My Journey and Inspiration

I am a long-time fantasy and sci-fi lover. Works like The Sandman by Neil Gaiman, Bill Willingham’s Fables, the endlessly fascinating world of Discworld, and Adrian Tchaikovsky’s mind-bending sci-fi have all inspired me deeply. I am also blessed with a mind that, due to my Aspergers Syndrome, constantly creates new odd ideas for stories. The ideas flow so abundantly that I need to write these ideas down, or else they tend to stick around and clog up my thoughts and rob me of my admittedly limited sleep.

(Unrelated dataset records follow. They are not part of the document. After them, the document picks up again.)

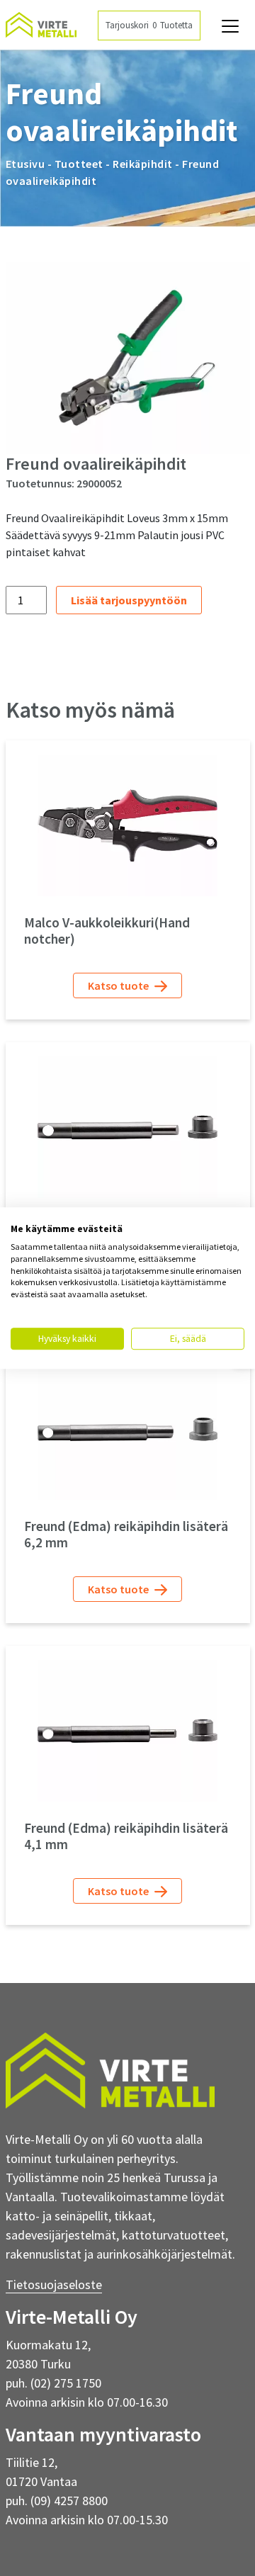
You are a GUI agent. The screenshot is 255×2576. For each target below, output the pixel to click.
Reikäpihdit (143, 164)
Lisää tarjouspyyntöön (129, 600)
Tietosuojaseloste (54, 2284)
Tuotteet (79, 164)
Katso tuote (119, 985)
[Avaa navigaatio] (230, 26)
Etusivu (25, 164)
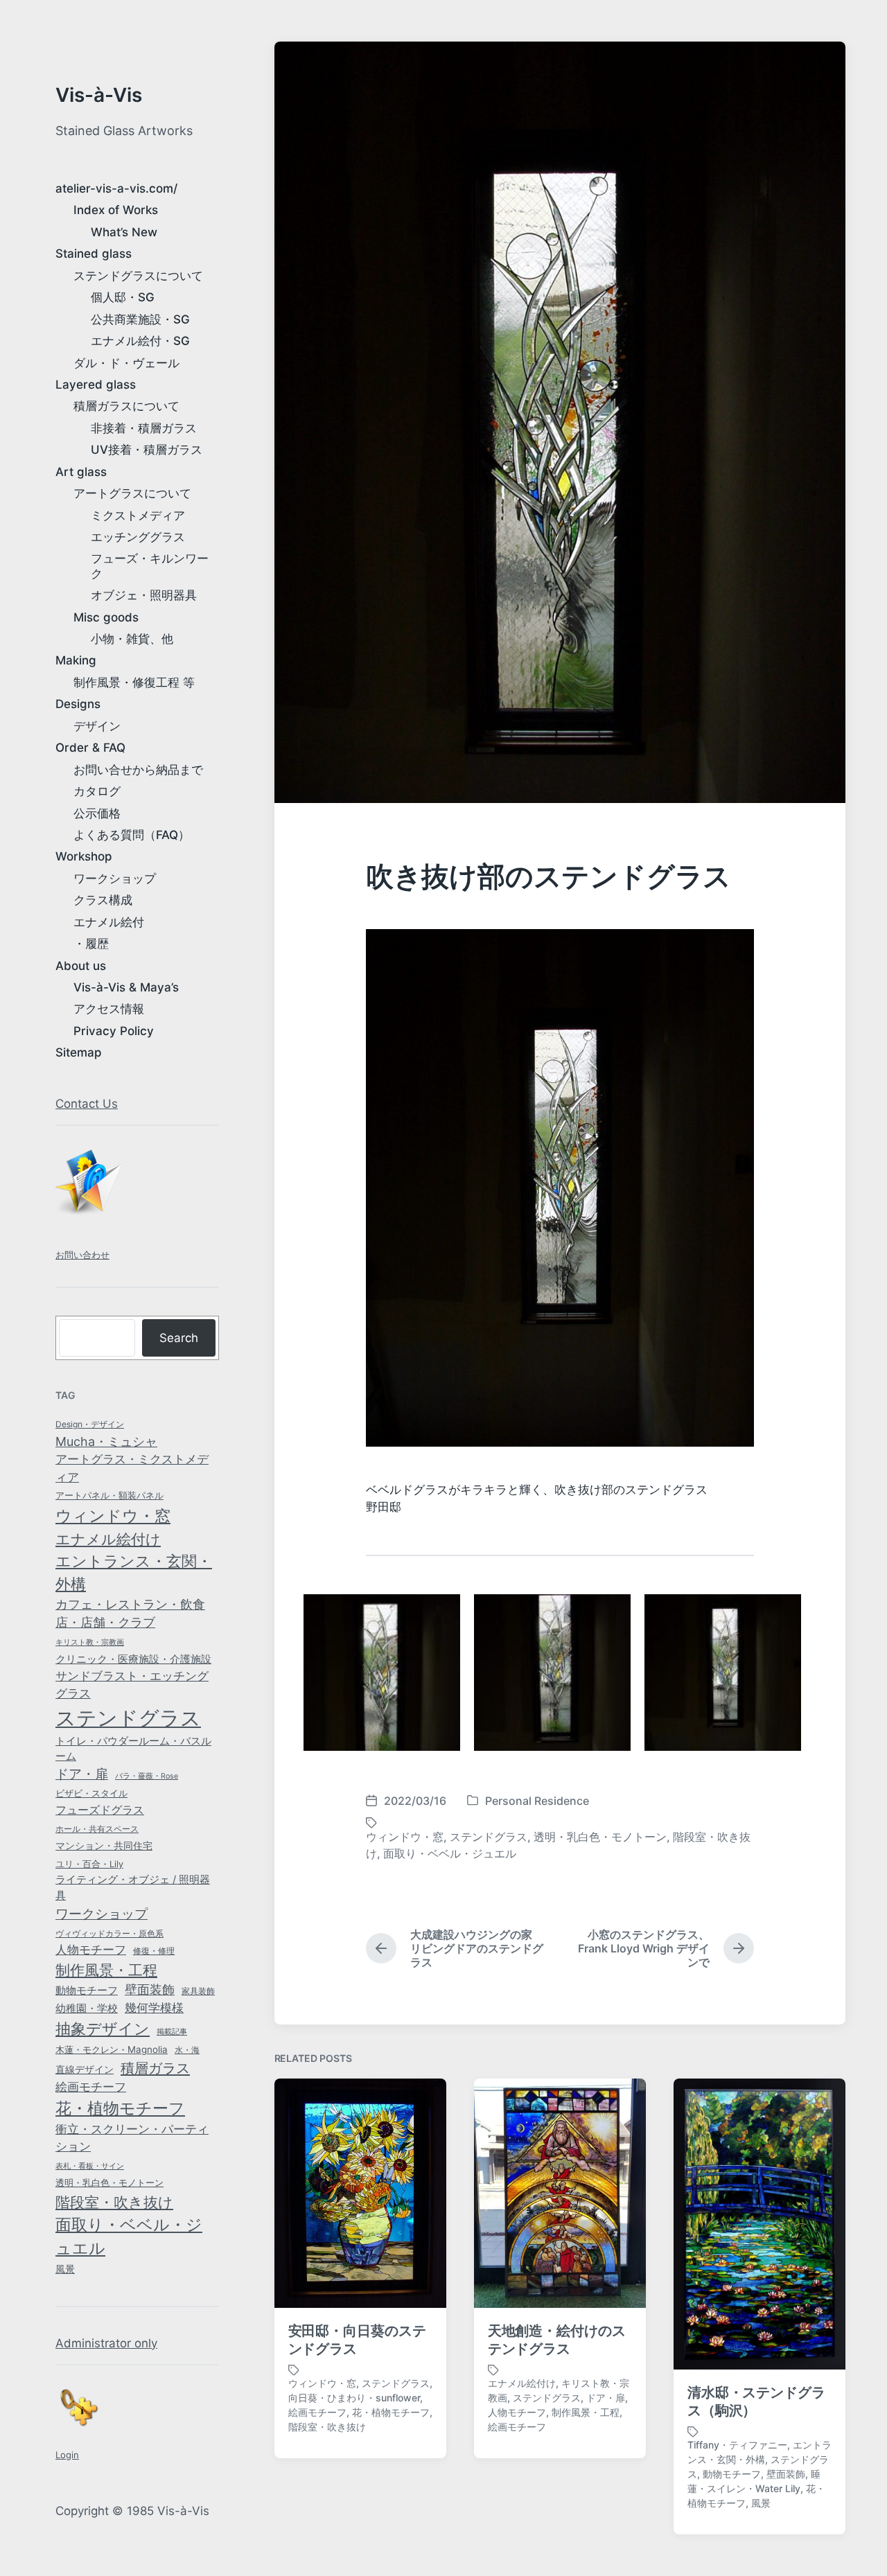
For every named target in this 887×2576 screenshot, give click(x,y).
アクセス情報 (108, 1009)
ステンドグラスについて (138, 276)
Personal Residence (537, 1801)
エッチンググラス (138, 537)
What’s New (124, 232)
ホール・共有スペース (97, 1829)
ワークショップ (114, 878)
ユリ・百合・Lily (89, 1864)
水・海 (187, 2050)
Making (75, 660)
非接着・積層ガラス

Two years ago, I came across the idea of creating a setting where familiar fairytale tropes and plotlines were turned on their heads. I imagined a version of the Beast from Beauty and the Beast, the perfect Prince Charming before his transformation, and still was afterward, even though he acted like the beast. What if there were a fairy godmother who looks like the classic archetype but who was, in reality, a wicked, tragic villain? 

I used to write in high school and my first few years of college, so I decided to give it another shot. With the help of chatgtp to serve as my ghostwriter( I have long since stopped relying on chatgtp as a writing crutch), I started to work on building what would eventually, after several iterations, become the Feengrenze, the fairy borderlands.